Last time I wrote about festive party frocks of early 20th century, and promised to continue on the subject. Recently I came across a lovely evening dress from 1930s, designed by Norman Hartnell, and I just had to write about it.
Norman Hartnell (1901-1979) was one of the most prominent British designers of the 20th century, and also dressmaker for Queen Mary, Queen Elizabeth, and Queen Elizabeth II. He started his own company in 1923, after leaving Cambridge without a degree and working with other designers, such as Lady Duff-Gordon, better known as Lucile.
Hartnell’s style was opulent and decorative and he specialised in lavish embroideries employing an in-house embroidery workroom. He offered British haute couture for both domestic and foreign clientele, specializing in creating ethereal and alluring evening gowns and afternoon dresses for the elite, but he also produced variety of ready-to-wear, shoe, perfume, jewellery, bridal and menswear collections over the decades.
However, he is best remembered for dressing the royals. Hartnell gained the favour of the court when he designed the wedding dress and trousseau for Lady Alice Montagu-Douglas-Scott, marrying Duke of Gloucester in 1935. After that, both Queen Mary and Duchess of York, future Queen Elizabeth, became clients, and especially following the abdication crisis Hartnell became responsible for Queen Elizabeth’s wardrobe. She was so taken by Hartnell’s designs that she commissioned him to design the wedding and coronation gowns for Queen Elizabeth II and a wedding dress for Princess Margaret. In 1940 Hartnell received a Royal Warrant for his accomplishments and in 1977 he was appointed Knight Commander of the Royal Victoria Order.
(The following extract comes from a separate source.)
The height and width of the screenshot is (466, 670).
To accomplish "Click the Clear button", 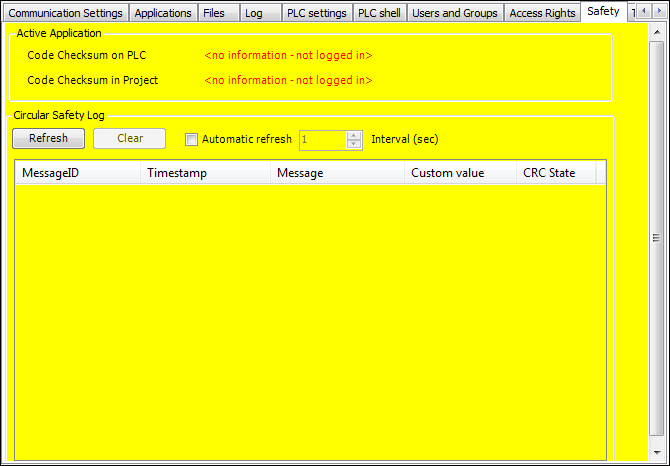I will click(x=130, y=139).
The dress in the museum’s collection is from the 1930s when Hartnell was a praised and very sought-after designer. It is a full length silver lame evening dress with a train, and it also has a matching coronet and an underdress that goes with it. We do not know who the dress belonged to, but behind the dress label there is another label saying “Lady M oraan”.
The dress is sleeveless and it has shirring at the bust and an open back with imitation belt on the back side. As is common with dresses of this era, it is bias-cut to accentuate the body lines and drape more softly. The cut of the dress is very interesting in other respects too, since the back side seams are very cleverly cut in zig zag pattern also helping to accentuate the body lines.
The dress closes on the left side seam with hooks and eyes and the side of the hooks changes on the waist seam, creating more secure closure. There is also an egg blue waist tape inside. Narrow straps with press stud closure are sewn inside the shoulders to secure the straps of the underdress in place.
The matching coronet is made of same silver lame as the dress and it has an elastic band sewn on it. Metal wire is twined inside the silver lame braids to form a plait.
The underdress worn with the dress is of egg blue silk with silk chiffon hem and cream shoulder straps. There is a label inside revealing it was bought from Marie Thérèse Gowns, 47 Conduit Street, London. Conduit Street is situated just next to Bruton Street in Mayfair, where Norman Hartnell had his salon throughout his life. The owner of the dress has probably first had the dress done at Hartnell and then bought the underdress from a nearby shop.